8. Providing information items
Section 3 describes class A as “Items and properties which must
be provided by all profiles.”
This reader finds the relative clause confusing. In ordinary
English, I would have thought that XML processors provide access to,
or expose, the information in the XML document. The words quoted
suggest that it is not processors but
profiles that provide (access to) the information, which
in turn persuades me that you are either using one or more of the
terms item, property,
provide, and profile in
some special sense distinct from ordinary-language usage, or that you
are using words too carelessly. If nothing else, this sentence seems
to underscore the desirability of defining terms explicitly.
Suggested fix: Decide what it means to provide
information, and whether the act is performed by processors or by
profiles, or (by a kind of type overloading) both. Define the
relevant terms. Recast the spec to use the terms as defined.
9. Data models and information sets
At several points, the words of the spec suggest that XPP believes
itself to be in the business of talking about how processors map from
sequences of characters matching the document production
in the XML spec to data models (or more probably instances of data
models). But nothing in the spec actually talks about anything that
seems recognizable as a data model (in my understanding of any of the
many ways term is normally used); the most visible differences among
the profiles have to do with how much information they provide, and in
some cases with whether particular items in the input are
characterized in accordance with their declarations or not.
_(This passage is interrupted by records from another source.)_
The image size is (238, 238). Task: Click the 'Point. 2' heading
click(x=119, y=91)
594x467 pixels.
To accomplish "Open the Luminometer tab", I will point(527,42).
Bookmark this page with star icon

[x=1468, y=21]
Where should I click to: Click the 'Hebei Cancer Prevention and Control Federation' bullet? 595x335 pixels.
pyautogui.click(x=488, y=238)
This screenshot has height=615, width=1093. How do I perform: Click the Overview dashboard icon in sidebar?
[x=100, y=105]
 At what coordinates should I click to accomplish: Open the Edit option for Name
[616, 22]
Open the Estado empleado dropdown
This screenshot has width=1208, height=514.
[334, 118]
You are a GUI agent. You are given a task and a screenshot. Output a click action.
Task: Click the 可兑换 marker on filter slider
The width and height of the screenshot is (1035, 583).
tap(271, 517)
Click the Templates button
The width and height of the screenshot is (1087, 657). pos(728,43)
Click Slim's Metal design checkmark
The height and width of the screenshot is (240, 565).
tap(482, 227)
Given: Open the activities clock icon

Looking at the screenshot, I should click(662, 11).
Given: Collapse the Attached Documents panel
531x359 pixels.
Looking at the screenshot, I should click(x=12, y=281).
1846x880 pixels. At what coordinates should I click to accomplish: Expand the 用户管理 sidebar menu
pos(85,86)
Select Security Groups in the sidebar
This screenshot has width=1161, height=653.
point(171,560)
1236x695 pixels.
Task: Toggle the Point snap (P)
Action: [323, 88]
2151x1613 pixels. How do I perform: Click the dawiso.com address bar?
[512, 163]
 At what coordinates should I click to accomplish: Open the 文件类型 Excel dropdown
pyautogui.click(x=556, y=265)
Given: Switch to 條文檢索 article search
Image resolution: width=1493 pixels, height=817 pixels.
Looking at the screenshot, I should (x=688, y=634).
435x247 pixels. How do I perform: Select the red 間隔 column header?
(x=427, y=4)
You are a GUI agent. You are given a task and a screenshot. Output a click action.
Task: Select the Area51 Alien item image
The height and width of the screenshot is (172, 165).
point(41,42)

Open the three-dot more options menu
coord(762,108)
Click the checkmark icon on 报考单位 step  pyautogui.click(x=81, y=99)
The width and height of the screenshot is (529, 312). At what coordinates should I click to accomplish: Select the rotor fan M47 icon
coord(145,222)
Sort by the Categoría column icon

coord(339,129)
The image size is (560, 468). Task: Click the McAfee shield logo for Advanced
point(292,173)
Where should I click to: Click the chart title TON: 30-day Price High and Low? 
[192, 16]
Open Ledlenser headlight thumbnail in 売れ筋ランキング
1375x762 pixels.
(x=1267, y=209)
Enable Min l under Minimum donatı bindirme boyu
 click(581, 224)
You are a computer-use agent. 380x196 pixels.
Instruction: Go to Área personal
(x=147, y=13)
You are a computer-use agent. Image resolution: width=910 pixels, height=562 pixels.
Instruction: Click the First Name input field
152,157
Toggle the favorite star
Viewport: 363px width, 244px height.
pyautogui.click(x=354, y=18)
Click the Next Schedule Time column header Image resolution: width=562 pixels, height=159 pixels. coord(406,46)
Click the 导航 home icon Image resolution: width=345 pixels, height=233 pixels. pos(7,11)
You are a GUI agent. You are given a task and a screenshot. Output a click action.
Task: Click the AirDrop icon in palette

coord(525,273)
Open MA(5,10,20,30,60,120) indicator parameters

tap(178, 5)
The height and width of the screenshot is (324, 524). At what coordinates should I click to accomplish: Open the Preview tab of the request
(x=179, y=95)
Suggested fix: Either define what you mean by
construction of a data model and recast the
definitions of the profiles so that they do in fact say how it is to
be done, or stop talking about data models and admit that XPP is about
which subset of the defined infoset is provided by processors.
10. Rigidity
Section 1 reads in part
Such definitions [of XML
applications] have suffered to some extent from an uncertainty
inherent in using that kind of foundation, in that the mapping XML
processors perform from XML documents to data model is not rigid.
This way of putting things seems to convey an implied rebuke to the
authors of the XML specification and to reflect an assumption that
they were trying to define a rigid mapping, but that they failed. The
rebuke may be warranted (although I think the failure to specify the
information a parser must provide is more clearly an error than the
decision not to specify a data model), but the historical assumption
is false. I think it would be historically more accurate to say that
the authors of the XML specification intended the XML specification to
be compatible with a wide variety of data models and processor
interfaces and that the XML specification, as a result, provides a
flexibility and generality that the authors of other specifications
have not always found helpful. In search of flexibility, the XML spec
leaves to other specifications some responsibilities which,
empirically, other specifications have not always bothered to
discharge.
This is primarily a rhetorical issue, but it seems important
because it touches on the purpose of this specification and the task
it sets itself to solve.
Suggested fix: If you think the XML spec screwed up,
say so cleanly and say how XPP proposes to mitigate the damage. If
you think the XML spec got it right but later users of XML have
screwed up by not meeting their responsibilities, then say so cleanly
and say how XPP proposes to mitigate the damage. If you don't think
anyone screwed up, strictly speaking, but the situation can still be
improvied, then find a non-pejorative characterization of how the
current situation arose and explain in neutral terms how it can be
improved.
11. Relation of profiles to current practice
When profiles are defined for a new specification, they involve
predictions about which kinds of variation in processor behavior are
likely to be interesting and useful to developers and users. In the
case of new specifications, there is no existing practice that could
be appealed to as a justification of the classification or profiles,
or to provide examples of software fitting one profile or another.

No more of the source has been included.